We must not confuse the technique or modality with the goal or intention. What defines Holistic Medicine is still not clear in our market place reality, but we can begin with a broad distinction:

Medicine is holistic or natural when it is applied to support the health preserving processes within an organic system. If medicines are applied to eradicate symptoms or to suppress or otherwise overwhelm a disease process, with no reference to the causation, the aetiology or the concomitant symptoms, then it is not holistic. As we know from years of observational research, the symptom is not the whole problem, and removing the symptom often invites a host of new challenges.

However, the good news is that with this definition, a Western medical practitioner may apply holistic principles, if for example she prescribes rest and nutritional awareness in a case of emotional exhaustion.

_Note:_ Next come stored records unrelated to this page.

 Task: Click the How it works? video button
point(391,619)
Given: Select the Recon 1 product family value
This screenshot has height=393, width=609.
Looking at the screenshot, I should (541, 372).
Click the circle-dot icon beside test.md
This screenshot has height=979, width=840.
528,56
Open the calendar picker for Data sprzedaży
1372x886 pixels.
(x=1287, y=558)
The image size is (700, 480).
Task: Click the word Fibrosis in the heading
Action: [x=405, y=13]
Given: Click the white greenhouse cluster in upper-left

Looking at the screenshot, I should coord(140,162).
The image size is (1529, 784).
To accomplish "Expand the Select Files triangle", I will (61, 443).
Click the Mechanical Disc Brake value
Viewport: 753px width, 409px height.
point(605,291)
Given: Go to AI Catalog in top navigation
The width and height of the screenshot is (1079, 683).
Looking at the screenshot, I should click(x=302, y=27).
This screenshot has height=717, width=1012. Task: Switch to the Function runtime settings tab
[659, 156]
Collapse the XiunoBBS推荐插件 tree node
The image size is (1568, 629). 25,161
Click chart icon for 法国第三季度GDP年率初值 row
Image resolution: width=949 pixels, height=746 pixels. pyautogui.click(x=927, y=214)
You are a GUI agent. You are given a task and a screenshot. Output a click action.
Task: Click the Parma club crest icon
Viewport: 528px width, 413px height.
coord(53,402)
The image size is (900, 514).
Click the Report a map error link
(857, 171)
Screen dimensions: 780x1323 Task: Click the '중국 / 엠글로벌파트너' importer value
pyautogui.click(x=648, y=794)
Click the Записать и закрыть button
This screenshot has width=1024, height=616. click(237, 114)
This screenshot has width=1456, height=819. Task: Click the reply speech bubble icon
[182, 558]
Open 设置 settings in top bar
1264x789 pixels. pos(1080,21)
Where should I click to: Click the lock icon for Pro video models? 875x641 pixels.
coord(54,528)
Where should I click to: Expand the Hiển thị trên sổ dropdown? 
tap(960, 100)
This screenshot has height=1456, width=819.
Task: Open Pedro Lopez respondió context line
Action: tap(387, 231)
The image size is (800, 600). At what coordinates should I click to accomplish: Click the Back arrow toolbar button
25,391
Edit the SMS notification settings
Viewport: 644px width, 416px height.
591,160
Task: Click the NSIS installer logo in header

And likewise, a practitioner using plant based or homeopathic remedies may be applying them in a way counter to the holistic principle, if they are given specifically to remove a presenting symptom, with no regard for the totality of the case.

The modalities employed to solve a case depends first on the correct perception of the problem. Only by collecting all the signs and symptoms, and delving into the aetiology to trace a time line of progression can the physician clearly perceive what needs to be cured in the patient; and this will be unique to each individual patient, regardless of the diagnosis.

In current medical practice, treatment is founded entirely upon the diagnosis. Following a consultation and all relevant testing, the diagnosis may still be unclear or as yet unformed. This methodology effectively disables physicians from applying a therapeutic intervention until the disorder has advanced to establish a diagnosed structural pathology. Yet the patients complaint may be loud and clear, and shouting for a medical intervention that can support the restoration of health. These cases where patients report functional change, to mood, sleep, sexual function, appetite, digestion, circulation, nervous system etc etc, occupy by far the majority of the every day physicians attention. And yet, the current medical model must send all these patients away with analgesics, anti-depressants or nothing, essentially biding time until they eventually return with a real diagnosable condition. If we stop to think about it, this makes a mockery of the idea of “health care” as the service can only take firm action when it has identified and labelled a patient´s disease. Until then, it is institutionally predisposed to ignore or dismiss the patient’s concerns.

A health care system based on natural holistic medicine hardly exists in the world. Yet if it did, it would have as its goal: a) to restore the sick to health, by safe, gentle and natural means. In such a service the first stage is the correct perception of the problem, based on a carefully managed consultation, where the report of the patient is elicited in full. The second stage is the analysis of the totality of symptoms, and the selection of the individualised remedies, derived from nature and based on empirical principals. The third stage is the careful evaluation of the effect of the treatment, and the ongoing management of the curative process. Finally, this new health care system would be actively engaged within communities with services and programs to reduce or remove the conditions that create ill-health in the first place. That would be a true NHS – a Natural Health Service, and something we could all be proud of.